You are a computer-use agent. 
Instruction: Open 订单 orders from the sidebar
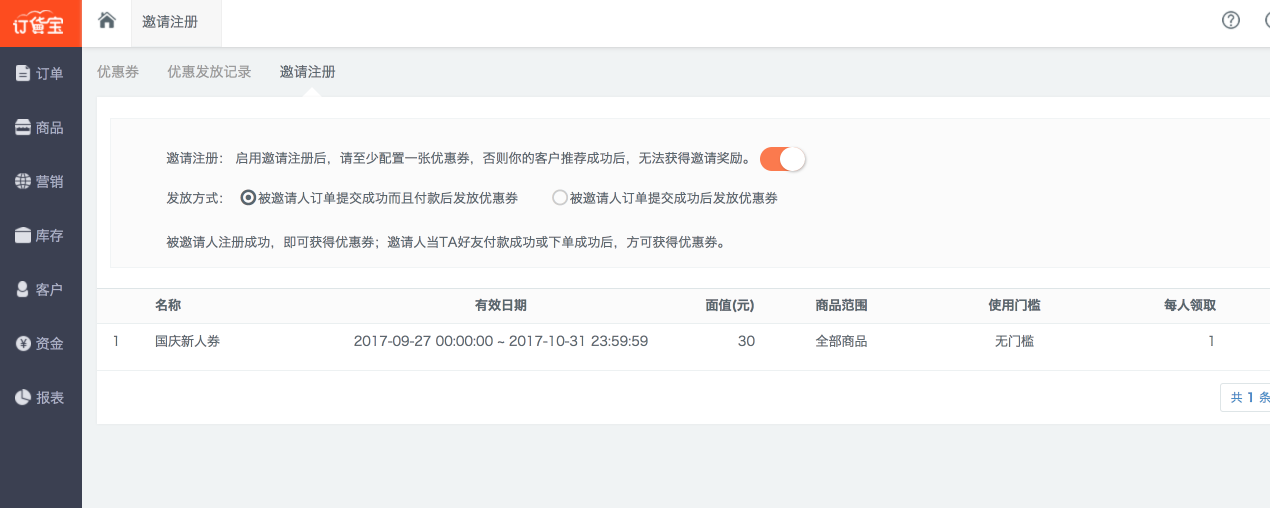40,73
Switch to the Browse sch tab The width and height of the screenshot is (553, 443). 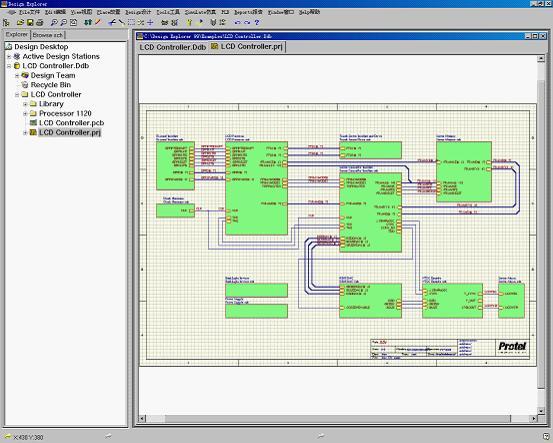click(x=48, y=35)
⁂
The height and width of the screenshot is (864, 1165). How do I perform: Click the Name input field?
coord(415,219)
⁂
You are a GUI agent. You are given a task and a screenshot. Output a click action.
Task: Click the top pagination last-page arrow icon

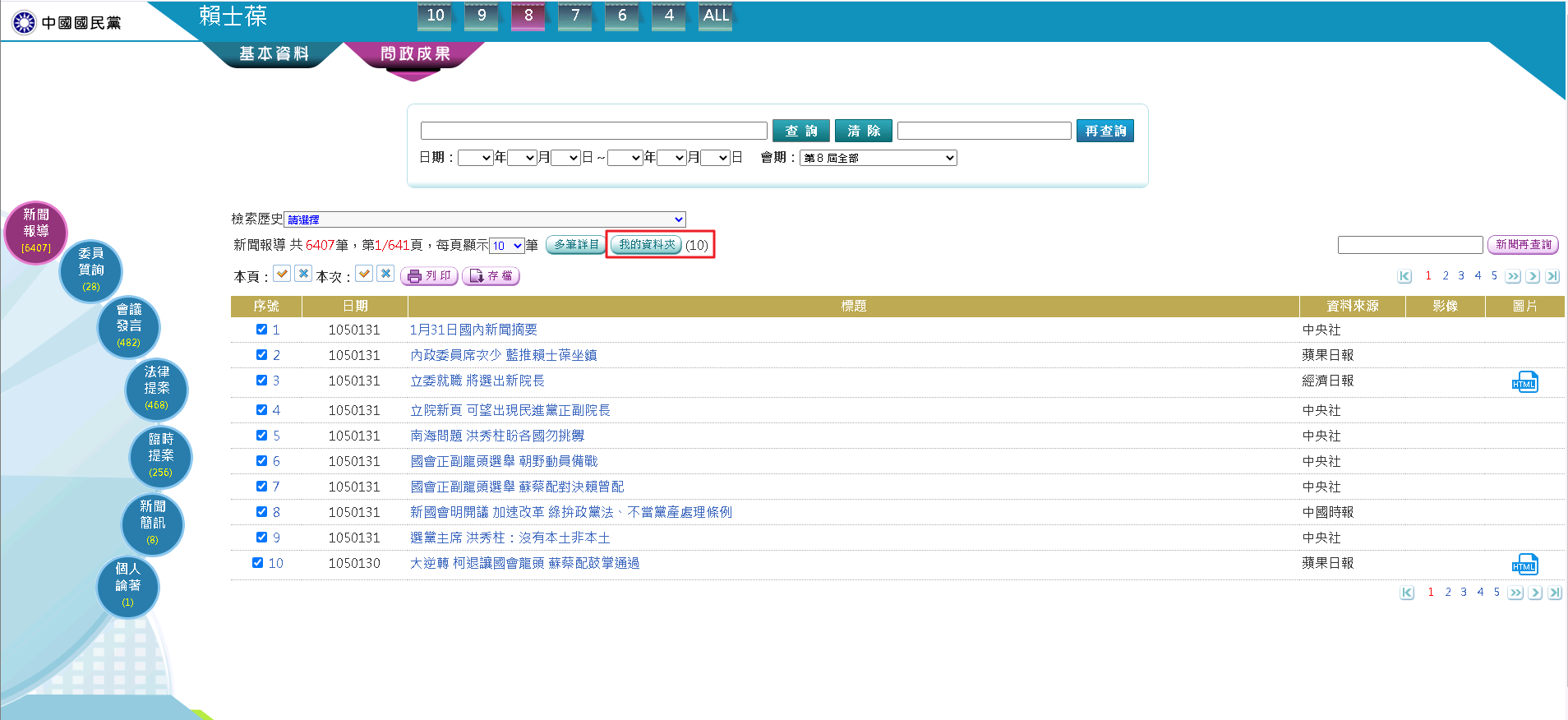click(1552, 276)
⁂
What you will do | Where a line above holds the word "agent", copy it.

Finished exercise |
You are a computer-use agent. 
You are a GUI agent. You are given a task and a screenshot. Output a click action.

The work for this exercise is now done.